Nicht zum ersten Mal hat der 36-Jährige es auf die Automaten abgesehen.
Nicht zum ersten Mal hat der 36-Jährige es auf die Automaten abgesehen.  © dpa/Boris Rössler

Darmstadt - Sechs Fahrkartenautomaten sprengte er in Darmstadt, Runkel (Mittelhessen), Magdeburg, Salmtal (Rheinland-Pfalz), Stuttgart und Merchweiler (Saarland). Doch das war noch längst nicht alles.

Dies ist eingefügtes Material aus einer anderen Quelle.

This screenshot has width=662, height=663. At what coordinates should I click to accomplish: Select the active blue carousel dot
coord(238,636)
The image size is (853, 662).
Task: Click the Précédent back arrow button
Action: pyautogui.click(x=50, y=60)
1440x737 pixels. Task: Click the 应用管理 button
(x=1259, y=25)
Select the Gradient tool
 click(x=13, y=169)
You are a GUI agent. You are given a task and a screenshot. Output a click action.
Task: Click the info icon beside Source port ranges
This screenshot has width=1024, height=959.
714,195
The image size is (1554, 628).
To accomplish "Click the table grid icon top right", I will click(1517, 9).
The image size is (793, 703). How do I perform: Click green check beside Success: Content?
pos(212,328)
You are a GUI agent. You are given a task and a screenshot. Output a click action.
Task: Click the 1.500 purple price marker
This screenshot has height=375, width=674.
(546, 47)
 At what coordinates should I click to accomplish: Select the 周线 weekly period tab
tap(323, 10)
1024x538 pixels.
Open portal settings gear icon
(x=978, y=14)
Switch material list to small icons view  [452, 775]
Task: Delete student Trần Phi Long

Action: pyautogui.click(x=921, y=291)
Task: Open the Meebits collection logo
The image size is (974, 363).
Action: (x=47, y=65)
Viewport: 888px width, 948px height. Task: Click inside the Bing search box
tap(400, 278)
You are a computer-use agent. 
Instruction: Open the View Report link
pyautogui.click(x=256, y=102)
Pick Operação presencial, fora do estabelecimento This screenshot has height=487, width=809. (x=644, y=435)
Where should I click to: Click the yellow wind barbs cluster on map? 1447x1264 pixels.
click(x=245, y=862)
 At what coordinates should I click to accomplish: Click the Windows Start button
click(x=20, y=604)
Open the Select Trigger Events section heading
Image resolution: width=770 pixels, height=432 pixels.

Der aus Gera stammende ehemalige Chemiestudent war schon 2014 vom Landgericht Darmstadt zu vier Jahren Haft verurteilt worden, weil er damals 31 Automaten gesprengt hatte. Im August 2016 kam der heute 36-Jährige in den offenen Vollzug und begann am 14. August 2016 seine neue Serie in Darmstadt.

Nun hat das Landgericht Darmstadt den Mann am Dienstag zu drei Jahren und zehn Monaten Haft verurteilt. Der Grund für seine Verbrechen seien Geldprobleme, erklärte der Angeklagte.

"Die Taten zeichneten sich durch eine akribische Objektaufklärung auf", wies der Vorsitzende Richter in der Urteilsbegründung auf die erhebliche kriminelle Energie des Angeklagten hin, der stets nur nachts Automaten auf leeren Bahnsteigen sprengte und so 6700 Euro erbeutete.

Dabei entstand ein Sachschaden von insgesamt rund 120.000 Euro. Allerdings könne der Angeklagte wegen einer schizoiden Persönlichkeitsstörung laut Gericht nur schlecht Handlungsalternativen erkennen und soll deshalb in eine Haftanstalt mit Sozialtherapie kommen.

Die aktuelle Strafe kommt zu der Reststrafe aus 2014 dazu. Das Urteil ist rechtskräftig.